Prokuratorscy związkowcy przekonywali wczoraj posłów, że wysokość wynagrodzenia w obu grupach zawodowych w czasie nieobecności spowodowanej chorobą jest swego rodzaju rekompensatą za inne obowiązki i ograniczenia. – Dopiero ich zniesienie będzie usprawiedliwiało obniżenie wynagrodzenia – przekonywał prokurator Jacek Skała ze ZZPiPP. Podkreślał, że praca jednych i drugich jest świadczona także poza godzinami urzędowania – w formie całodobowych dyżurów zdarzeniowych, obsługi posiedzeń aresztowych czy uczestnictwa w sekcjach. O trudach pracy sędziego przekonywał z kolei posłów Maciej Strączyński, prezes Stowarzyszenia Sędziów Polskich Iustitia.
Zmiany dotyczą sędziów sądów powszechnych, prokuratorów i sędziów Sądu Najwyższego.

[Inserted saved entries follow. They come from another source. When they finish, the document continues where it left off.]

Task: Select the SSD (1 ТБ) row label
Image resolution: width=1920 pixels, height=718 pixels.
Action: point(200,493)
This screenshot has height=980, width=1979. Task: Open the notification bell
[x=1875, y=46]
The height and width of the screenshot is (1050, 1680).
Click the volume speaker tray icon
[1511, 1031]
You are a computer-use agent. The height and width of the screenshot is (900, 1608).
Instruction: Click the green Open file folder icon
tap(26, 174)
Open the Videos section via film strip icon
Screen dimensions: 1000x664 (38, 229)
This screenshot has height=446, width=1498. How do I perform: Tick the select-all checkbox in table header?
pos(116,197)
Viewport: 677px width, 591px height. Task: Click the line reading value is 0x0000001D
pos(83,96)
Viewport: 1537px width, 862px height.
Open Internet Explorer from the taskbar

Posłowie nie pozostawiali złudzeń: przepisy powinny zostać ujednolicone, a sędziowie i prokuratorzy być traktowani jak pozostali pracownicy. Chodzi o zrównanie sytuacji prawnej w okresie nieobecności spowodowanej chorobą wszystkich osób świadczących pracę i pełniących służbę. Identyczne zasady obejmą m.in. policjantów, funkcjonariuszy Agencji Bezpieczeństwa Wewnętrznego, Agencji Wywiadu i celników. Z danych Zakładu Ubezpieczeń Społecznych wynika, że liczba dni absencji chorobowej (sędziów i prokuratorów) w 2011 r. wyniosła 210 tys.
Projekt trafi teraz do sejmowej podkomisji.